■ **EXERCISE DETAILS**
Output every line of the listing as it stands.
[TASK MATERIAL Boundary: Start]
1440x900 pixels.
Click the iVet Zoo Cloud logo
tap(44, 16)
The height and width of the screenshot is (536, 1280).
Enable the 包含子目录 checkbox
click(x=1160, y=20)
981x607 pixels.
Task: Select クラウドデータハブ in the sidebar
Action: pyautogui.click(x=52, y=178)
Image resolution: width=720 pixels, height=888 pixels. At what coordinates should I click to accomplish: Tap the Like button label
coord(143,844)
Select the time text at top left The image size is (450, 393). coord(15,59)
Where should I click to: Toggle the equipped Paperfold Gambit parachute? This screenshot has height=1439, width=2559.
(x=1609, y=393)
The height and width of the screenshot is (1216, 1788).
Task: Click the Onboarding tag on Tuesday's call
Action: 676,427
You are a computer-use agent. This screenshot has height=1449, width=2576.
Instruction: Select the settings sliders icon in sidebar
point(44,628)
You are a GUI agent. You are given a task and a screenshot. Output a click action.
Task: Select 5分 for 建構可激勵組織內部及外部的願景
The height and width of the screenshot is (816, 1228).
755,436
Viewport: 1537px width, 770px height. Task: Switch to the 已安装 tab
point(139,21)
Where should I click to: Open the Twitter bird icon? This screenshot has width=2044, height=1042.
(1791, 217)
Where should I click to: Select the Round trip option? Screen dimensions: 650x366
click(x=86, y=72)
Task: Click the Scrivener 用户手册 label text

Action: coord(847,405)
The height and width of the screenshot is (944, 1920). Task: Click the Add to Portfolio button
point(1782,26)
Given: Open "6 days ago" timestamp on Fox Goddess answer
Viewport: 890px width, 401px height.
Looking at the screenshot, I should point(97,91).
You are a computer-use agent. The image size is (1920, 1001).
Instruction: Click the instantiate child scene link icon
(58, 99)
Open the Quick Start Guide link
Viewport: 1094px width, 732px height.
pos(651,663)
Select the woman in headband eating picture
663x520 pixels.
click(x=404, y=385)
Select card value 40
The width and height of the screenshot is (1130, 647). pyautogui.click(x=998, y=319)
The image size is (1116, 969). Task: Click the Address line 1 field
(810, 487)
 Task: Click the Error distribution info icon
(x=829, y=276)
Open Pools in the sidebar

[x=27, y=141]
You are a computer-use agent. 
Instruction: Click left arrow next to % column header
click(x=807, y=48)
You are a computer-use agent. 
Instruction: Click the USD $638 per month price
[TASK MATERIAL Boundary: End]
■ **WRITTEN ANSWER**
1440x900 pixels.
Click the iVet Zoo Cloud logo
tap(44, 16)
The height and width of the screenshot is (536, 1280).
Enable the 包含子目录 checkbox
click(x=1160, y=20)
981x607 pixels.
Task: Select クラウドデータハブ in the sidebar
Action: pyautogui.click(x=52, y=178)
Image resolution: width=720 pixels, height=888 pixels. At what coordinates should I click to accomplish: Tap the Like button label
coord(143,844)
Select the time text at top left The image size is (450, 393). coord(15,59)
Where should I click to: Toggle the equipped Paperfold Gambit parachute? This screenshot has height=1439, width=2559.
(x=1609, y=393)
The height and width of the screenshot is (1216, 1788).
Task: Click the Onboarding tag on Tuesday's call
Action: 676,427
You are a computer-use agent. This screenshot has height=1449, width=2576.
Instruction: Select the settings sliders icon in sidebar
point(44,628)
You are a GUI agent. You are given a task and a screenshot. Output a click action.
Task: Select 5分 for 建構可激勵組織內部及外部的願景
The height and width of the screenshot is (816, 1228).
755,436
Viewport: 1537px width, 770px height. Task: Switch to the 已安装 tab
point(139,21)
Where should I click to: Open the Twitter bird icon? This screenshot has width=2044, height=1042.
(1791, 217)
Where should I click to: Select the Round trip option? Screen dimensions: 650x366
click(x=86, y=72)
Task: Click the Scrivener 用户手册 label text

Action: coord(847,405)
The height and width of the screenshot is (944, 1920). Task: Click the Add to Portfolio button
point(1782,26)
Given: Open "6 days ago" timestamp on Fox Goddess answer
Viewport: 890px width, 401px height.
Looking at the screenshot, I should point(97,91).
You are a computer-use agent. The image size is (1920, 1001).
Instruction: Click the instantiate child scene link icon
(58, 99)
Open the Quick Start Guide link
Viewport: 1094px width, 732px height.
pos(651,663)
Select the woman in headband eating picture
663x520 pixels.
click(x=404, y=385)
Select card value 40
The width and height of the screenshot is (1130, 647). pyautogui.click(x=998, y=319)
The image size is (1116, 969). Task: Click the Address line 1 field
(810, 487)
 Task: Click the Error distribution info icon
(x=829, y=276)
Open Pools in the sidebar

[x=27, y=141]
You are a computer-use agent. 
Instruction: Click left arrow next to % column header
click(x=807, y=48)
You are a computer-use agent. 
Instruction: Click the USD $638 per month price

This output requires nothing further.